◆ **SET OF TASKS**
a – Decide whether each statement agrees with the post on the church slogan below, and answer yes or no for each, quoting the deciding words of the post exactly: (i) the author read the story of Abraham and Sarah and the three visitors this morning; (ii) the author says the story of the relationship between God, Abraham, and Sarah begins in Genesis 18; (iii) the author claims never to have criticized the Episcopal Church.
b – Retype a section of the post on the church slogan below, starting at the words "Given the ubiquity" and stopping after the words "an active noun.".
c – In the post on the church slogan below, what lesson about true welcome does the author draw from the story of God, Abraham, and Sarah?

◆ **EXTRACTED TEXT**
I have been known to be critical of some things in my beloved Episcopal Church. Yes, Virginia, it is true that one can love something and wish it to be better. I’ve lamented our adoption of Moral Therapeutic Deism. I’ve pondered our fear of the name Jesus. I’ve asked a lot of questions about our commitment to evangelism given our slogan “The Episcopal Church Welcomes You.” It seems we welcome those who a) can read English, b) can read music, c) can navigate our labyrinthine Prayer Book (and, often, buildings), and d) seek us out in the first place.
Given the ubiquity of The Episcopal Church Welcomes You signage, my disdain for it as an ideal often stays forefront in my mind, and influences the way I engage in the Scriptures. This was true this morning as I read the story of Abraham and Sarah and the three visitors. The first thing I noticed is that this story is about Abraham and Saran, not Abram and Sarai. This means that God has already established the covenant with Abraham. In fact, God and Abraham have already interacted on a few different occasions. Beginning in Genesis 12, the story of the deepening relationship between God and Abraham and Sarah teaches us an important lesson about true welcome – hospitality is an active noun.

◆ **STUDY MATERIAL**
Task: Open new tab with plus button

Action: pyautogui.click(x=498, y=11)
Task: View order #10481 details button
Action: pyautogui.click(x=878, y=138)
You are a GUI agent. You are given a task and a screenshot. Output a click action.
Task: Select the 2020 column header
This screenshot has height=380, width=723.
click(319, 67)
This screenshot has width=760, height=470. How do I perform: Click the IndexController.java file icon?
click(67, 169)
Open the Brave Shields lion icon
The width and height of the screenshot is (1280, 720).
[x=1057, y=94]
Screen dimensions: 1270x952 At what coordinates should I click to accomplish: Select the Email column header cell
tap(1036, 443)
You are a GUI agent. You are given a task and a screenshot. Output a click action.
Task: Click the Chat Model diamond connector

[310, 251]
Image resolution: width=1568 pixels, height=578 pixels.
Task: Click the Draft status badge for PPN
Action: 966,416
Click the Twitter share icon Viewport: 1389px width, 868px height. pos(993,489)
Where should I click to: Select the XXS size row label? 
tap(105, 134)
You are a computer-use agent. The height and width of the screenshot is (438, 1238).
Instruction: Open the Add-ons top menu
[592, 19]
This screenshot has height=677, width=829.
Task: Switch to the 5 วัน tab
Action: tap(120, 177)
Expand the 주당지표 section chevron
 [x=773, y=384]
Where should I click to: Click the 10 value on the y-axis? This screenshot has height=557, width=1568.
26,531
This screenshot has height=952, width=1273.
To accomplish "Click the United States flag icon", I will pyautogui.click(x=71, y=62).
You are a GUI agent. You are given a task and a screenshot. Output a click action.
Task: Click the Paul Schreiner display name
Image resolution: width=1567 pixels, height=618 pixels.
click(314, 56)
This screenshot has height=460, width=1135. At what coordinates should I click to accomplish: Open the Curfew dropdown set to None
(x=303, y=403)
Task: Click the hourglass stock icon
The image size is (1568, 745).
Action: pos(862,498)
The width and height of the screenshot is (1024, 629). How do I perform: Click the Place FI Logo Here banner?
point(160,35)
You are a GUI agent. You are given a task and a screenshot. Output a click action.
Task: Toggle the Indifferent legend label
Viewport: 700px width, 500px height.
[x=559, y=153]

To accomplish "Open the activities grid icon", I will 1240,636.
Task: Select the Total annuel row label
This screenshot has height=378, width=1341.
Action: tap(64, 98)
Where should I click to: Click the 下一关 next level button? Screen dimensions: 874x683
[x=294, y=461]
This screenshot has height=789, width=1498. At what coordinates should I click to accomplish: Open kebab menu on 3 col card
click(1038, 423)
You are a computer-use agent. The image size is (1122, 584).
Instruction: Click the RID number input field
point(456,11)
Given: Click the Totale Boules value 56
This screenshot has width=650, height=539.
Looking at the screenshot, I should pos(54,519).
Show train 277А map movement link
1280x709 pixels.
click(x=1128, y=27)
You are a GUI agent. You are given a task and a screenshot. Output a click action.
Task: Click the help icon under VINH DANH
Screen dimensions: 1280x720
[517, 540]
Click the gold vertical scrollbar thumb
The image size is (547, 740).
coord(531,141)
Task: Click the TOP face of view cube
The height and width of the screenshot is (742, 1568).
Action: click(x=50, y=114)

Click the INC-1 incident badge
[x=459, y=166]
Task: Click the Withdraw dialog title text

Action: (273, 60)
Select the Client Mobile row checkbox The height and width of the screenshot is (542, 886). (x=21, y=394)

◆ **YOUR RESPONSES**
a –
(i) Yes: "This was true this morning as I read the story of Abraham and Sarah and the three visitors."
(ii) No: "Beginning in Genesis 12, the story of the deepening relationship between God and Abraham and Sarah teaches us an important lesson about true welcome"
(iii) No: "I have been known to be critical of some things in my beloved Episcopal Church."

b –
Given the ubiquity of The Episcopal Church Welcomes You signage, my disdain for it as an ideal often stays forefront in my mind, and influences the way I engage in the Scriptures. This was true this morning as I read the story of Abraham and Sarah and the three visitors. The first thing I noticed is that this story is about Abraham and Saran, not Abram and Sarai. This means that God has already established the covenant with Abraham. In fact, God and Abraham have already interacted on a few different occasions. Beginning in Genesis 12, the story of the deepening relationship between God and Abraham and Sarah teaches us an important lesson about true welcome – hospitality is an active noun.

c – Hospitality is an active noun.